暖かい家に、暖かい料理。温かい眼差しを向ける品の良い両親。そして自分を慕う、何よりも大切で、宝物のような弟。
「瑠輝、瑠輝」と兄の名をそう無邪気に呼び、手を精一杯伸ばし抱き着いてくるその者は、とても愛らしく、自分だけのものに見えた。
そういう感情を、世間では独占欲と呼ぶのだろうか。
可愛い弟を甘やかして良いのは自分だけ。自分がいなくては生きていけないよう、わざとそう甘やかしてきたのだ。密かに危険を伴う優越感を瑠輝は感じていた。
決して誰にも言えない、心の奥底へ深く、深く沈め、鍵をかけたその想い。
無邪気な弟に自らそう仕向けたクセに、その感情を知られるのはとても怖いと感じていた。
「――んな訳、ないじゃん」
眠りから覚めた瑠輝は、大きく目を見開くと迷わず自身へとそう言い聞かせる。
長年、密かに家族というものに憧れ続けていた結果、抑圧された願望がそのような歪んだ夢となって表れたのかもしれない。

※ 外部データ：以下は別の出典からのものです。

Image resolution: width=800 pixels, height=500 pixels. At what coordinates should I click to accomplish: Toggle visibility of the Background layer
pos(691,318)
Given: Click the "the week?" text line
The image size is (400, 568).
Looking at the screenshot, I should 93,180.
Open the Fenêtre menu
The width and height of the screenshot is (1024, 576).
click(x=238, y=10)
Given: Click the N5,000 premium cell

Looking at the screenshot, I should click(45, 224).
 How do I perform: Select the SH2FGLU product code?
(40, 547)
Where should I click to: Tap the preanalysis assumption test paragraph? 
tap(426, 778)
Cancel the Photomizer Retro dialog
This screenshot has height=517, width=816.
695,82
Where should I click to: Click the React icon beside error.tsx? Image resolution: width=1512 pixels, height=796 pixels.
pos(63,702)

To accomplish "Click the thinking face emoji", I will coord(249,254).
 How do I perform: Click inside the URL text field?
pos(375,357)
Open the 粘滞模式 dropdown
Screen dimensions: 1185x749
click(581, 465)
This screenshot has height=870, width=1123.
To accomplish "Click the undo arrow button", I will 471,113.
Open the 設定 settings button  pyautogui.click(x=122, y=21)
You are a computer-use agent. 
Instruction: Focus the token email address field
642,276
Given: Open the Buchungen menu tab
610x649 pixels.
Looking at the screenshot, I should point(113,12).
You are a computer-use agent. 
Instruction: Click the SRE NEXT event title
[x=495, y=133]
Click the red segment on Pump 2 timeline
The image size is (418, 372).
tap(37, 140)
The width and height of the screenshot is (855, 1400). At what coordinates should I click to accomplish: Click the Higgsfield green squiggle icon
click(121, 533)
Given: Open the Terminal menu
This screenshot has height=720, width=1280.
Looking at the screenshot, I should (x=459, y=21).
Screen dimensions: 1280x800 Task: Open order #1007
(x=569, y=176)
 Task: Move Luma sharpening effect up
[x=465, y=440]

もしくは今、瑠輝はいよいよ死後の世界にでも脚を踏み入れてしまったのであろうか。
だって⋯⋯。
「⋯⋯こんな夢、こんな想い――普通じゃありえない」
――だって、普通弟に対してそんな想いを持つことなどあるだろうか⋯⋯。
さすがにそれは。そんなことは、いくら何でも常識的に考えて有り得ない。
歪んでいる。
愛され手育った記憶がないせいで、いつの間にか瑠輝は歪んでしまっていたのかもしれないと思う。
軽く舌打ちをし、瑠輝は起き上がろうとする。
だが、その身体は鉛のようにとても重く、全く動かないことに気がつく。
――あれ、僕⋯⋯生きてる?
周囲へ視線を彷徨わせると、その身体には様々な管が繋がれていることを知った。
――これはもう少し、オメガの人生を続けなさい、という啓示なのだろうか。
確かに、後味の悪い人生の終わり方では、来世へ幸せな転生は期待できないだろう。
大きく溜息をつくと、鼻と口の周りを覆っていた酸素マスクが、その息でみるみる内に曇っていった。
バタバタと廊下で激しい脚音がして、瑠輝の居るこの部屋のドアが開けられる。
「失礼します。瑠輝くん! 意識、戻りましたか? ここがどこだか分かりますか?」
白衣のスクラブを着た、背の高いクールビューティな男性の首からは「看護師赤羽 千織 」と、書かれたネームプレートが下げられていた。
「あ⋯⋯ああ」
千織からの質問に応えようとして、喉が重苦しく、声が上手く出ないことに気がつく。
ゴホンゴホン、と大きく咳払いをするが「あ」という嗄声以外、全く出ない。
――さっきは、あんなにもはっきり声が出ていたはずだというのに。
「無理しないでくださいね」
千織は心配そうに瑠輝の顔を覗き込んだ。
白衣の天使とは、こういう者のことを言うのだろう。